The firm’s Acacia acquisition will also help Cisco bolster its optical system portfolio and allow it to better compete against competitors. Cisco said that it will continue to serve Acacia’s customers, while also integrating Acacia’s technology with its own in order to better serve its own customers and expand its customer base.
Some analysts, however, worry that the acquisition will cause Acacia to lose some customers as it currently supplies products to some of Cisco’s competitors such as Nokia Corp. NOK, Huawei Technologies, and ZTE Corp. ZTCOY.
Before today’s significant jump, Acacia stock had gained 35.7% over the past 12 months, significantly outperforming the S&P 500. Cisco stock had also done similarly well over the same time period, posting 31.5% gains.
Cisco is currently a Zacks Rank #2 (Buy) and is also expected to post significant earnings and revenue growth over the next couple of years. Our Zacks Consensus Estimates call for earnings to surge 18.46% on the back of 5.12% revenue growth in fiscal 2019. Looking further ahead, fiscal 2020 is predicted to bring a further 11.32% earnings and 3.73% revenue growth over their respective fiscal 2019 expectations.

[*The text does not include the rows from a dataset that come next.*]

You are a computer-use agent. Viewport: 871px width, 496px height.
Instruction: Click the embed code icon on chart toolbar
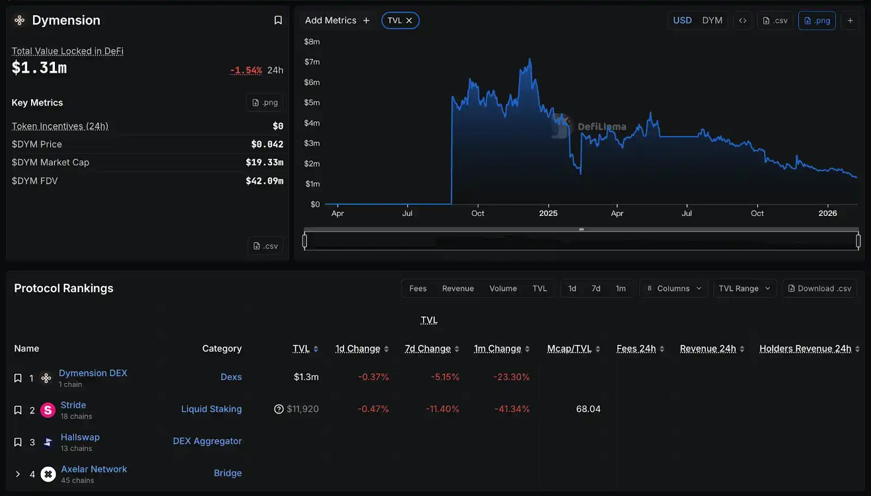743,20

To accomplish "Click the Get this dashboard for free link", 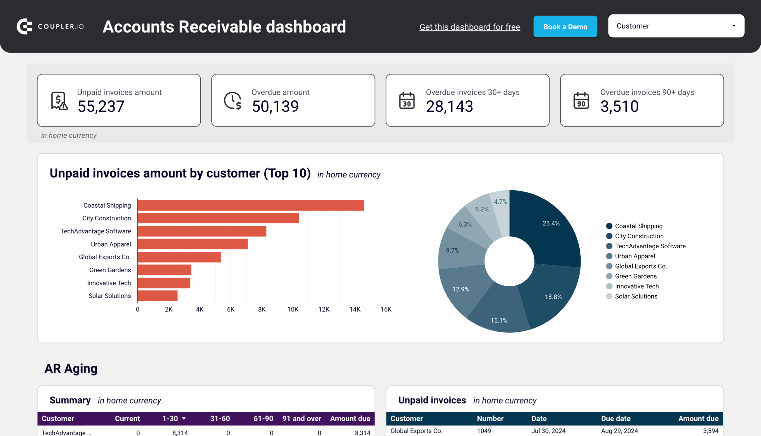I will (469, 26).
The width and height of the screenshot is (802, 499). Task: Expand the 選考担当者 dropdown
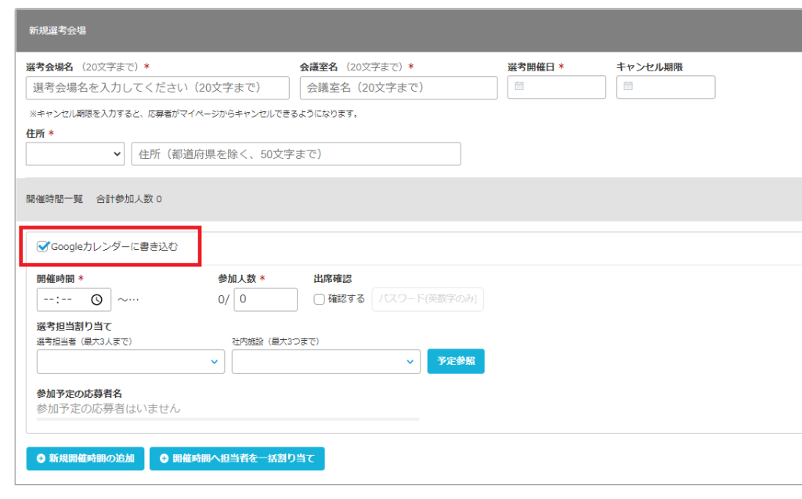coord(130,361)
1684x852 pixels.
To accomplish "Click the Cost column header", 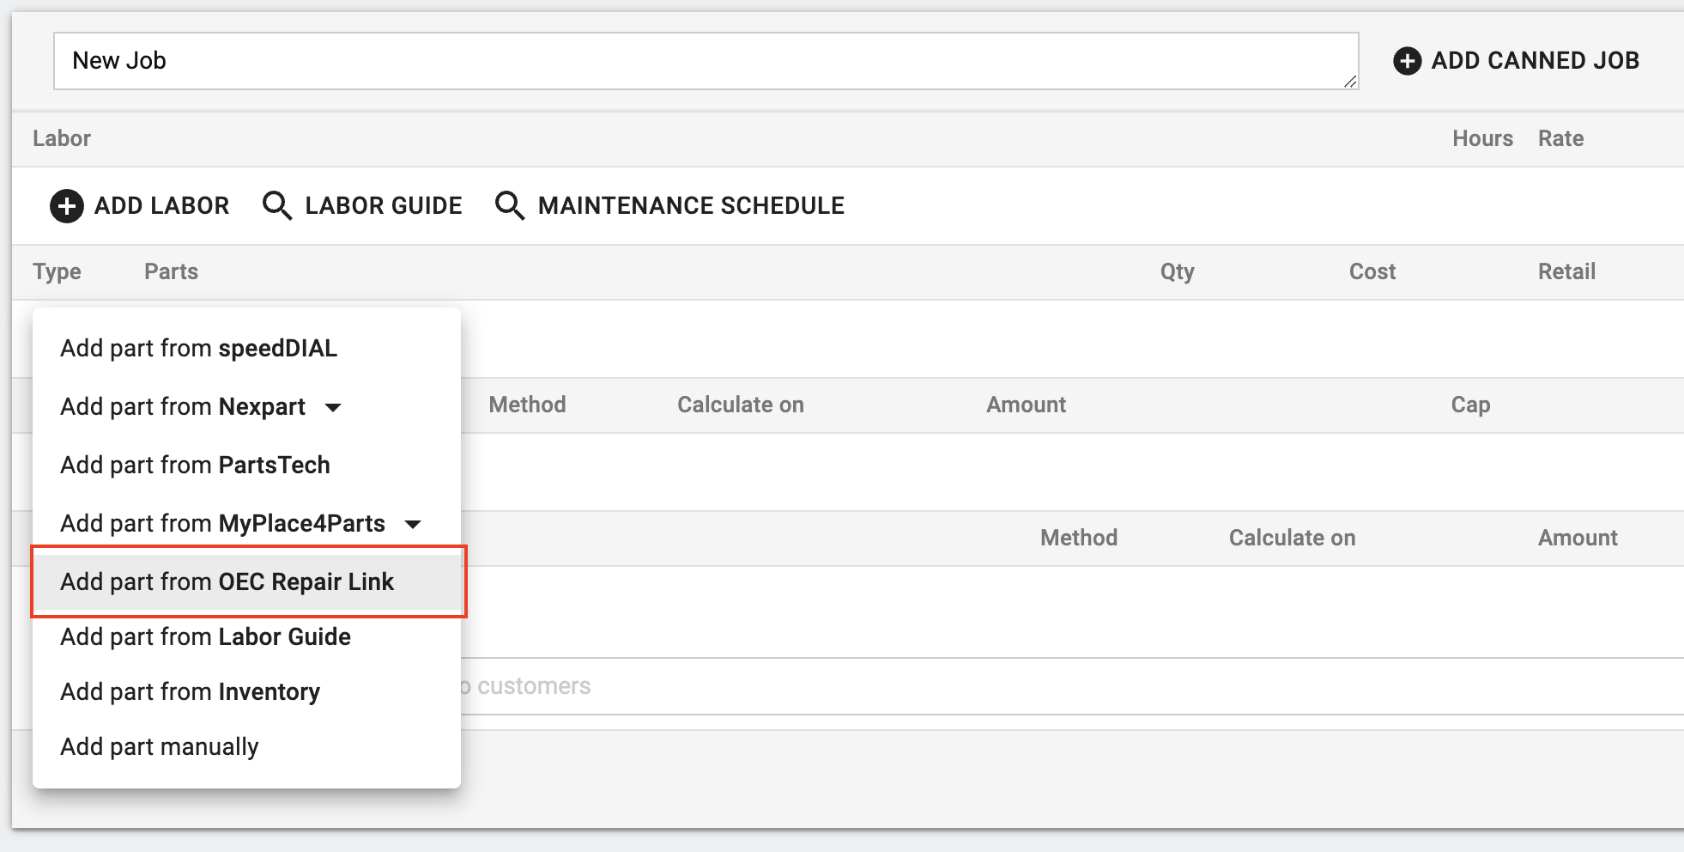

It is important to note that these estimates have not factored in the acquisition yet. With that being said, the effects of Acacia’s addition may be quite small, as its fiscal 2018 revenue was $339.89 million, compared to Cisco’s fiscal 2018 revenue of $49.33 billion. The financial benefits may not be that important to Cisco yet, but the company seems most intrigued by the technological integration Acacia will provide.